The lines to copy are those with "logo" in them. Pull each one from the entries below.

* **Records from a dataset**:

^^^^^^^^

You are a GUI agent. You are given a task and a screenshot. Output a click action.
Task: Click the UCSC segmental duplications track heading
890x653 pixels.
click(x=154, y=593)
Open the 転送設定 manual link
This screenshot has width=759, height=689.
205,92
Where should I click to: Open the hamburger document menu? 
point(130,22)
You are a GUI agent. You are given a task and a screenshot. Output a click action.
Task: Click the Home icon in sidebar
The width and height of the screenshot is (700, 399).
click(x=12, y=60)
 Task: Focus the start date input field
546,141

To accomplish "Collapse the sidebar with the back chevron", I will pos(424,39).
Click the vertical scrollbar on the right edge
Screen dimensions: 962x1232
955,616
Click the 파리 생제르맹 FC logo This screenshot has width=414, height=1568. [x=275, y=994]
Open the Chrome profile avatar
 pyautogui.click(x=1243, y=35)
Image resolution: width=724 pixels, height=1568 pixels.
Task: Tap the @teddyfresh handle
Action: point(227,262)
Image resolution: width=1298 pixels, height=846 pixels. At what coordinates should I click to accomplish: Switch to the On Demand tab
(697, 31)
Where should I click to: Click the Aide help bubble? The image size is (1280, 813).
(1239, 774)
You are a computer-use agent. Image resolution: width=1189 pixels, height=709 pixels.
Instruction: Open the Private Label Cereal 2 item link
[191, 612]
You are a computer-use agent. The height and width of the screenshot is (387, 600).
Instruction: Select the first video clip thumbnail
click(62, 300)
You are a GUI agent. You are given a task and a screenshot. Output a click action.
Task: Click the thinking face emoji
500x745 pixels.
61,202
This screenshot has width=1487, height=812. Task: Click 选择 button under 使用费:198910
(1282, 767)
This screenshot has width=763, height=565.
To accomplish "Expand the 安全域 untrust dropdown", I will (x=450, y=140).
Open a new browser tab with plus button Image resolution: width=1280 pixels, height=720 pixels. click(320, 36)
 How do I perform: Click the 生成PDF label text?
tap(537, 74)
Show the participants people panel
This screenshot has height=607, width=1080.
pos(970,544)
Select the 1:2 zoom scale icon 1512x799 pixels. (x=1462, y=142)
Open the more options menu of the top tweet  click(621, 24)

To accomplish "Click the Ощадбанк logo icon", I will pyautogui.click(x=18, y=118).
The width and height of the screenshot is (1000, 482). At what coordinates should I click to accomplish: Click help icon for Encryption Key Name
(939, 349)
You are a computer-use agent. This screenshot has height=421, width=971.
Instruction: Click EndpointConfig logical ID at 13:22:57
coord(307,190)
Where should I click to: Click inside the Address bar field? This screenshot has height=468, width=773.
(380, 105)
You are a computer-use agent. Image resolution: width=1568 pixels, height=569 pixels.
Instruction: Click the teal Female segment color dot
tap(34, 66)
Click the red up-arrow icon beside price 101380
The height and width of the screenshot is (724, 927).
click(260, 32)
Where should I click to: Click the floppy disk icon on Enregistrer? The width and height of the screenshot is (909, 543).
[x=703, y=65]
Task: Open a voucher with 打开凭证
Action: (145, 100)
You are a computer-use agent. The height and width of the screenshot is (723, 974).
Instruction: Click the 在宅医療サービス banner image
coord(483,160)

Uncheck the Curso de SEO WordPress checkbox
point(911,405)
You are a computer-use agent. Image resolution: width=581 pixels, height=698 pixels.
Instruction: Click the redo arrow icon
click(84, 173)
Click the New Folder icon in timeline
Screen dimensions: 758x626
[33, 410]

^^^^^^^^

* **RESPONSE**:
Click the 파리 생제르맹 FC logo This screenshot has width=414, height=1568. [x=275, y=994]
To accomplish "Click the Ощадбанк logo icon", I will pyautogui.click(x=18, y=118).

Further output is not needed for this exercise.